Per ricordare Vanessa, vittima della brutalità di un uomo che amava, i Giovani democratici di Enna insieme al Centro sportivo italiano e al Comune di Enna, hanno organizzato un Memorial intitolato proprio alla ragazza.
Domenica 24 aprile, dunque, appuntamento alle 9,30 al Palazzetto dello Sport di Enna bassa dove padre Mario Saddemi celebrerà la Santa Messa.
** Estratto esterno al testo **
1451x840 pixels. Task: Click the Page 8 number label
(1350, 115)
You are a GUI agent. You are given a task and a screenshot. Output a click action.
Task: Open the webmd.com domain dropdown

Dopo una carrellata di saluti, Salvatore Astorina, segretario comunale dei Giovani democratici e l'intervento dei genitori di Vanessa, Giovanni ed Isabella, di Giovanni Contino, assessore comunale all'Urbanistica, di Maria Grasso, presidente dell'associazione Donne Insieme «Sandra Crescimanno» e della psicoterapeuta Sara Schembri, sarà la volta dello sport con la prima partita prevista alle 11,30 e a seguire la seconda. In campo, oltre alla squadra dei Giovani democratici, anche quella della Federazione degli Studenti, dell'Ampas e della Confraternita Maria Santissima delle Grazie.
La semifinale, per la disputa del 3 e 4 posto, è in programma alle 15 mentre alle 17 si terrà la finale del torneo. Nel corso della manifestazione, e precisamente alle 16,30, si terranno gli esami finali di un corso di autodifesa femminile. Alle 18 la premiazione e la chiusura della manifestazione. «Siamo sempre grati a chi non dimentica - dice Giovanni Scialfa, papà di Vanessa - Gli anni trascorrono inesorabili ma il dolore per la perdita di nostra figlia, strappata alla vita giovanissima, non si affievolisce».
Vanessa venne uccisa in un appartamento, a poche centinaia di metri dal Castello di Lombardia, dove abitava con Lo Presti, appena dopo 79 giorni di convivenza. Il suo carnefice avvolse il suo esile corpo in un lenzuolo grigio, lo caricò in macchina, scendendo indisturbato e non visto, alle 3 del pomeriggio tre rampe di scale, e lo gettò in un fosso ai margini della miniera di Pasquasia. Fu lo stesso assassino ad accompagnare la polizia sul luogo, dopo una confessione che nei vari gradi di giudizio, si è rivelata, in alcuni punti, mendace.